Não é possível referir aqui a maior parte das interessantíssimas revelações de Aude Lancelin, que os leitores do livro poderão apreciar. É a história das cumplicidades dos últimos anos que nos é revelada com abundância de pormenores. Em particular a tentativa da autora de fazer ouvir as vozes discordantes do pensamento dominante de "l'Obs", que acabou por determinar o seu despedimento. Além da circunstância de o seu companheiro, Frédéric Lordon, ser um dos animadores do movimento "La Nuit Debout", que ocupou durante semanas a Praça da República e assustou o governo francês.
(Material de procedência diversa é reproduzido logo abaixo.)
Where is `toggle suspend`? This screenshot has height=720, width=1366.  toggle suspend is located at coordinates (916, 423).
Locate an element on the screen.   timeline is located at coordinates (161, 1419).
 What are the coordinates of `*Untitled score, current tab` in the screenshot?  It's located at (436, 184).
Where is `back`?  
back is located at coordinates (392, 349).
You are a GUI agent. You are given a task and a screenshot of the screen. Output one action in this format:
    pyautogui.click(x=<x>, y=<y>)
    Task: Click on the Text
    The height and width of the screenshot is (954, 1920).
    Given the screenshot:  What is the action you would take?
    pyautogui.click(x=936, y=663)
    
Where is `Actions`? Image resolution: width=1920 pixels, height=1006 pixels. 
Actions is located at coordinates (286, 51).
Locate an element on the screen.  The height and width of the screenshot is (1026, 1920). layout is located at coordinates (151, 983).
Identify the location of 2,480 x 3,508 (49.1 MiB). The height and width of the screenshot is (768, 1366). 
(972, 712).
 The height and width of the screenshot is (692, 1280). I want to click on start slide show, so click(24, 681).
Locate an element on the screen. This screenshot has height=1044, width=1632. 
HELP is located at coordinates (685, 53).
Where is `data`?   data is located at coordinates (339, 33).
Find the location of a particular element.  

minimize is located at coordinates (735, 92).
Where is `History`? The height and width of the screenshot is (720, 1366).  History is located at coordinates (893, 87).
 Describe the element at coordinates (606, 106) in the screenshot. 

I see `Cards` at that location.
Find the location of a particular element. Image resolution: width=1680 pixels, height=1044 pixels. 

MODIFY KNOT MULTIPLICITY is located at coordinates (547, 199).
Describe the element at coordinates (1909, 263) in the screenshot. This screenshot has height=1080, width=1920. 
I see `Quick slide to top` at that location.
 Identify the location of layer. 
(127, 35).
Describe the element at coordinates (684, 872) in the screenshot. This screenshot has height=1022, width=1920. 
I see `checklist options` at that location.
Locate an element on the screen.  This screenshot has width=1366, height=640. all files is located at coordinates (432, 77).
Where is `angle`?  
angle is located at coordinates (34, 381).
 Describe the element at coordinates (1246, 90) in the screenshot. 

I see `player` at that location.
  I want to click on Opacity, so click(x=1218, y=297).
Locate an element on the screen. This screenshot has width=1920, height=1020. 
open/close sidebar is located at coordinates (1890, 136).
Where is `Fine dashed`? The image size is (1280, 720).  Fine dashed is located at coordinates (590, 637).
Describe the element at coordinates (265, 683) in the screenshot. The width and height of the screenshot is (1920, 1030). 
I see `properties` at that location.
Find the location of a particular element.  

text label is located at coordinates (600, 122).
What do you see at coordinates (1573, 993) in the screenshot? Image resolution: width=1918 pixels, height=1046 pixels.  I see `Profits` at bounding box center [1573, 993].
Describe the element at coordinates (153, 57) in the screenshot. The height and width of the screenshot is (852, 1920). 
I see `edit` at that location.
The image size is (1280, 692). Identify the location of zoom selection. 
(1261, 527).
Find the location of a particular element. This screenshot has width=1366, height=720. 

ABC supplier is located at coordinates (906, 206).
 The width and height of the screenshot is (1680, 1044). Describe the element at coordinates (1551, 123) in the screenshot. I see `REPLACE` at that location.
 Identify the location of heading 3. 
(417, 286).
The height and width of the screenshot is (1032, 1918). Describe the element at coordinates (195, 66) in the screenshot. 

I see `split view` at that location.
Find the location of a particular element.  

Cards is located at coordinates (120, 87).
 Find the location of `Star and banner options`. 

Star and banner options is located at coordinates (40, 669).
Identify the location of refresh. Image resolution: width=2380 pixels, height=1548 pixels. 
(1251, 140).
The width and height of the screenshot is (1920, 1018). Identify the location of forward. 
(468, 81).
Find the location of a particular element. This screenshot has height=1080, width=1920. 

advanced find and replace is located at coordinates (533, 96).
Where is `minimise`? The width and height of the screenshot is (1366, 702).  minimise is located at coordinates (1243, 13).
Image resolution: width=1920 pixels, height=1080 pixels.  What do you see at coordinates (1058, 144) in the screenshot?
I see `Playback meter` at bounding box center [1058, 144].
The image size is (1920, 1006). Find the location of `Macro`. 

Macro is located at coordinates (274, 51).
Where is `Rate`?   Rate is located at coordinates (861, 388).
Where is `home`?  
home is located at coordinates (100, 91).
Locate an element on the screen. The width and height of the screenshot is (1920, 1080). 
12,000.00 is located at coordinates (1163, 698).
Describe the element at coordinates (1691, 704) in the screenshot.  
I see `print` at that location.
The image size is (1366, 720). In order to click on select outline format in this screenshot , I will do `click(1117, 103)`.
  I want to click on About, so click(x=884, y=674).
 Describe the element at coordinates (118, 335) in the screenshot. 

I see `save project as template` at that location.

E do facto da cobertura dessa manifestação ter irritado os proprietários do jornal.

Resumindo, poderíamos dizer que a apropriação pelo grande capital das sociedades detentoras de jornais, com o objectivo de silenciá-los quando incómodos ou transformá-lo num instrumento destinado a veicular as opiniões que sirvam os seus interesses, representa o fim da liberdade de imprensa em França. E é lamentável constatar que muitos jornalistas se têm prestado a colaborar com os ogres da alta finança e a avalizar as suas pretensões, se não mesmo a incentivá-los na prossecução deste projecto destinado a colocar a informação ao serviço dos mais inconfessáveis desígnios.

Curiosa a reflexão de Aude Lancelin sobre a sua decisão de tornar-se jornalista: «La plupart des écrivains que je révérais portaient pourtant un regard terrible sur le journalisme, activité louche, à laquelle la prostitution ou l'usure semblaient de loin preéférables. "Encore un siècle de journalisme et la langue elle-même puera", écrivait Nietzsche, sans parler de Debord, pour qui les journalistes étaient ni plus ni moins que les intouchables de notre temps.» (p. 38)

Em 25 de Maio de 2016, mais de quarenta intelectuais publicaram em "Libération" uma carta aberta de protesto contra o despedimento de Aude Lancelin.


1 comentário:

António disse...

E que dizer da imprensa e demais media portugueses?